Optionally, the strut positioning unit includes a speed sensor, a GPS positioning circuit, and an LKJ data acquisition circuit disposed in the local power supply section of the railway; the LKJ data acquisition circuit is a train operation control recording device, and the data mainly comprises the geographic position information of locomotive operation and the train operation state; the GPS positioning circuit is used for acquiring the current position of the detection maintenance vehicle in real time; the speed sensor is used for acquiring and detecting the running speed of the maintenance vehicle.

Optionally, the detection and maintenance vehicle further comprises a cache module; the cache module comprises a first cache and a second cache; the first buffer and the second buffer are connected with the first communication module, and the first buffer and the second buffer are connected with the processor;

the first buffer and the second buffer are used for data transmission with the first communication module in a time-sharing mode, so that the first communication module can transmit the cached geometric parameter values and the comparison result to the second communication module;

the first buffer and the second buffer are used for carrying out data transmission with the processor in a time sharing mode so as to buffer the acquired geometric parameter values and the comparison result.

Optionally, the first communication module and/or the second communication module is one or more of a 4G/3G/2G communication circuit, a CDMA communication circuit, a GPRS communication circuit, a radio frequency circuit, a beidou communication circuit, a Zigbee wireless communication circuit, and an optical communication circuit.

Optionally, an alarm is arranged on the lifting and rotating operation platform; the alarm is in communication connection with the processor and is used for giving an alarm when the geometric parameter value exceeds a set range.

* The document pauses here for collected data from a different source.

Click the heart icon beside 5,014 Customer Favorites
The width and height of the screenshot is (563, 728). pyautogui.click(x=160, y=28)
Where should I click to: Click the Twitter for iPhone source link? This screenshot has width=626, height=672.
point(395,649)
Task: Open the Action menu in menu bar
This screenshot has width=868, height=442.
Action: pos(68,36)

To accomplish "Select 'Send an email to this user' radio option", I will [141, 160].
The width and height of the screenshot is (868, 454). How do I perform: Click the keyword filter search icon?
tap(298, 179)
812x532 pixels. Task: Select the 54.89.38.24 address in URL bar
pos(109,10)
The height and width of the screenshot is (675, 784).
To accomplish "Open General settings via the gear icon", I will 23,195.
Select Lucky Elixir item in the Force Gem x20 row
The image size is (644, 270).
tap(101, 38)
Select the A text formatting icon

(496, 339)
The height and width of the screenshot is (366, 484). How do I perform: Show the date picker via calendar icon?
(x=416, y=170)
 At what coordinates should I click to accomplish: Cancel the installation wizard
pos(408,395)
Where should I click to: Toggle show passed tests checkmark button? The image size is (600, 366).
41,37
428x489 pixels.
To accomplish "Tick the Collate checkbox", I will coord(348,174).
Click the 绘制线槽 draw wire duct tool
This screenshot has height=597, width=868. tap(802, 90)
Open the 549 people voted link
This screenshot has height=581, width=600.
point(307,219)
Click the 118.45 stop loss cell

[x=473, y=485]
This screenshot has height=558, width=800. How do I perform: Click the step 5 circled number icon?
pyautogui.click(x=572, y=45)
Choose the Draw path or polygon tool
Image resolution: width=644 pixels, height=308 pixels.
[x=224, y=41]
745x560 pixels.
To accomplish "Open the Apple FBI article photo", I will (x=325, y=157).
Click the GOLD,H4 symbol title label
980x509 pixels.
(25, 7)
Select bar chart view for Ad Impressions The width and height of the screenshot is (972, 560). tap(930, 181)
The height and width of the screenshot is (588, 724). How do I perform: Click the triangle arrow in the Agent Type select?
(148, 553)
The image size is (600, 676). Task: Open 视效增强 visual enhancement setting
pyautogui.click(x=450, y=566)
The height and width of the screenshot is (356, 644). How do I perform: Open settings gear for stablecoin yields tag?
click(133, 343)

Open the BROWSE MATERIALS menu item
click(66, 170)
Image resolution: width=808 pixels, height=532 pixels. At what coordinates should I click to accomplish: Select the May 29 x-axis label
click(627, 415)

According to the technical scheme, the embodiment of the utility model provides a through setting up the detection tool car that contains first communication module and the remote control device who contains second communication module, remote server and host computer, detect the geometric parameters value of contact net and contrast by the detection tool car geometric parameters value and default to when the geometric parameters value surpasses the default, generate the contrast result, transmit above-mentioned geometric parameters value and contrast result for through first communication module second communication module; the remote control device receives the geometric parameter values and the comparison results through the second communication module and transmits the geometric parameter values and the comparison results to the remote server, and the upper computer is used for reading the geometric parameter values and the comparison results from the remote server and displaying the geometric parameter values and the comparison results so as to enable remote monitoring personnel to find problems and formulate a support scheme in time. Compared with the prior art, the embodiment of the utility model provides a can upload the remote control center in real time with the data that detect the tool car and gather on the spot, remote monitoring personnel read the witnessed inspections data in real time, in time formulate technical support scheme according to the field problem, reduce the time with field engineer discussion technical problem, can directly instruct field engineer to handle technical problem. Meanwhile, the number of field engineers can be reduced, and the detection efficiency of the contact network is improved.

Drawings

In order to more clearly illustrate the embodiments of the present invention or the technical solutions in the prior art, a brief description will be given below of the drawings required to be used in the description of the embodiments or the prior art, and it is obvious that the drawings in the following description are some embodiments of the present invention, and for those skilled in the art, other drawings can be obtained according to these drawings without creative efforts.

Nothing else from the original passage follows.